Developmental changes in the expression of creatine synthesizing enzymes and creatine transporter in a precocial rodent, the spiny mouse

Zoe Ireland¹ , Aaron P Russell² , Theo Wallimann³ , David W Walker¹ and Rod Snow²

¹Department of Physiology, Monash University, Clayton, Australia 3800

²Centre for Physical Activity and Nutrition Research (C-PAN), School of Exercise and Nutrition Sciences, Deakin University, Burwood, Australia

³ETH-Zurich, Institute of Cell Biology, Hoenggerberg, Zurich, Switzerland

author email corresponding author email

BMC Developmental Biology 2009, 9:39doi:10.1186/1471-213X-9-39


Published:	1 July 2009

Abstract

Background

Creatine synthesis takes place predominately in the kidney and liver via a two-step process involving AGAT (L-arginine:glycine amidinotransferase) and GAMT (guanidinoacetate methyltransferase). Creatine is taken into cells via the creatine transporter (CrT), where it plays an essential role in energy homeostasis, particularly for tissues with high and fluctuating energy demands.

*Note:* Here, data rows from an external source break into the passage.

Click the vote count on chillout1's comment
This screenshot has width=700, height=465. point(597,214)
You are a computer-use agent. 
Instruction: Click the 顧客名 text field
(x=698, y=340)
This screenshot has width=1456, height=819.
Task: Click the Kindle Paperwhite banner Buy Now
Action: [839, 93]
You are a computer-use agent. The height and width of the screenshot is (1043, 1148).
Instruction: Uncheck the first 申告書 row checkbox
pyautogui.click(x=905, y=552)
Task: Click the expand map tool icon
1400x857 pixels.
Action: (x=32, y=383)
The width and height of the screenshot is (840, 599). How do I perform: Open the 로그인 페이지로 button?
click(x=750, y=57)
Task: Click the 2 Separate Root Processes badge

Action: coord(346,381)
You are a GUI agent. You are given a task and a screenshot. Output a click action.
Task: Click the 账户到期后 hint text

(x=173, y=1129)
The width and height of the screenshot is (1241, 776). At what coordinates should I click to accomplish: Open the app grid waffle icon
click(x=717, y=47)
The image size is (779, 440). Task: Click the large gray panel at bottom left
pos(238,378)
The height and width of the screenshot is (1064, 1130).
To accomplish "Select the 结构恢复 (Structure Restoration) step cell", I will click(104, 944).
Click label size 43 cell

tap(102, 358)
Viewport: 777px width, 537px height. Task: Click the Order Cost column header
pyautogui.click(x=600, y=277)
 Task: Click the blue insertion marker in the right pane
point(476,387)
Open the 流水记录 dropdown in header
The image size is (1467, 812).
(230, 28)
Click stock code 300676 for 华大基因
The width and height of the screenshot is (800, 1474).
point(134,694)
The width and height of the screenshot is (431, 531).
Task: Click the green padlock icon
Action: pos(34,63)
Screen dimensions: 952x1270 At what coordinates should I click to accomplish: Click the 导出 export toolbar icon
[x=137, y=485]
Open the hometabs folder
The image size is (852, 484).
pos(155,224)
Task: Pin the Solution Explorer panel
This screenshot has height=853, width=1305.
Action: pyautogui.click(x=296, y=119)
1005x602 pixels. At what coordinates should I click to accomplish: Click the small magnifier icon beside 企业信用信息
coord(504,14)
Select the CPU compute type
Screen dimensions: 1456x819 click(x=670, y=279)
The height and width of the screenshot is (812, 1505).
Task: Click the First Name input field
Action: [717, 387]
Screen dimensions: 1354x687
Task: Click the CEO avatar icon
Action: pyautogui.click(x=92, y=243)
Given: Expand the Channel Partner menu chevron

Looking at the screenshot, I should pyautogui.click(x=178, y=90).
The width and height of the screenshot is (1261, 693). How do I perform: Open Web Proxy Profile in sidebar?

Very little is known of the fetal requirement for creatine and how this may change with advancing pregnancy and into the early neonatal period. Using the spiny mouse as a model of human perinatal development, the purpose of the present study was to comprehensively examine the development of the creatine synthesis and transport systems.

Results

The estimated amount of total creatine in the placenta and brain significantly increased in the second half of pregnancy, coinciding with a significant increase in expression of CrT mRNA. In the fetal brain, mRNA expression of AGAT increased steadily across the second half of pregnancy, although GAMT mRNA expression was relatively low until 34 days gestation (term is 38–39 days). In the fetal kidney and liver, AGAT and GAMT mRNA and protein expression were also relatively low until 34–37 days gestation. Between mid-gestation and term, neither AGAT or GAMT mRNA or protein could be detected in the placenta.

Conclusion

Our results suggest that in the spiny mouse, a species where, like the human, considerable organogenesis occurs before birth, there appears to be a limited capacity for endogenous creatine synthesis until approximately 0.9 of pregnancy. This implies that a maternal source of creatine, transferred across the placenta, may be essential until the creatine synthesis and transport system matures in preparation for birth. If these results also apply to the human, premature birth may increase the risk of creatine deficiency.